32 Sounds probably appeals to a niche audience, some Venn diagram of viewers with an interest in audio recording or production, arty non-narrative documentaries, and oblique Sebaldian inquiries into time and grief and loss. Luckily, that’s pretty much exactly me, so I loved it.
Love
This month I’ve been listening a lot to Black Beauty, the posthumous “lost” album by Love, the seminal LA psych-rock outfit first introduced to me by my SoCal roommate when I lived in San Francisco. They’ve since joined my regular rotation.2 I own and mostly listen to their first two albums, but lately I’ve been playing this one.
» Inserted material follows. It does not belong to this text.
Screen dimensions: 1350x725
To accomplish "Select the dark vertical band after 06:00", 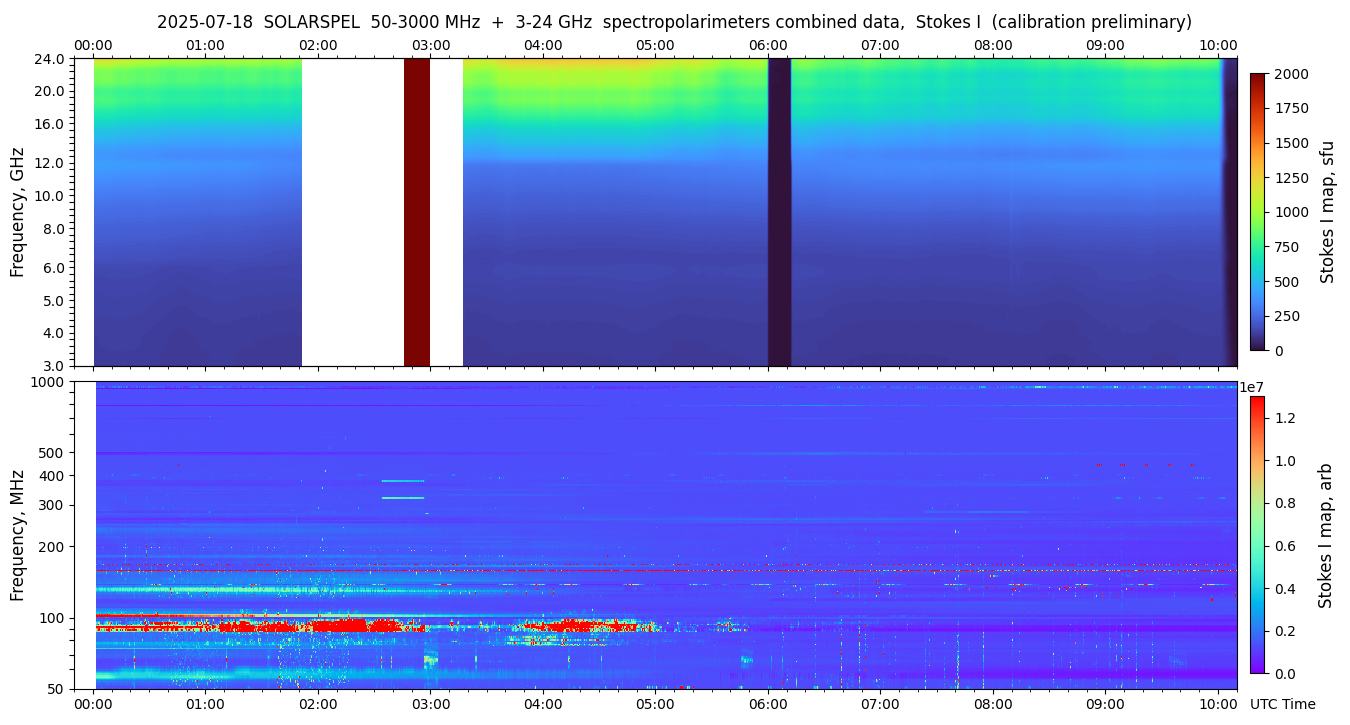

It has an interesting backstory and is uneven in a way I like. This is probably my favorite song:
One time a heating repairman went into the attic and brought back an issue of Time commemorating Nixon’s election.
I mentioned Love in my last book, because Bobby Beausoleil, the Manson family henchman, murderer of Gary Hinman, and late-career Capote interviewee, played guitar in an early incarnation of the band.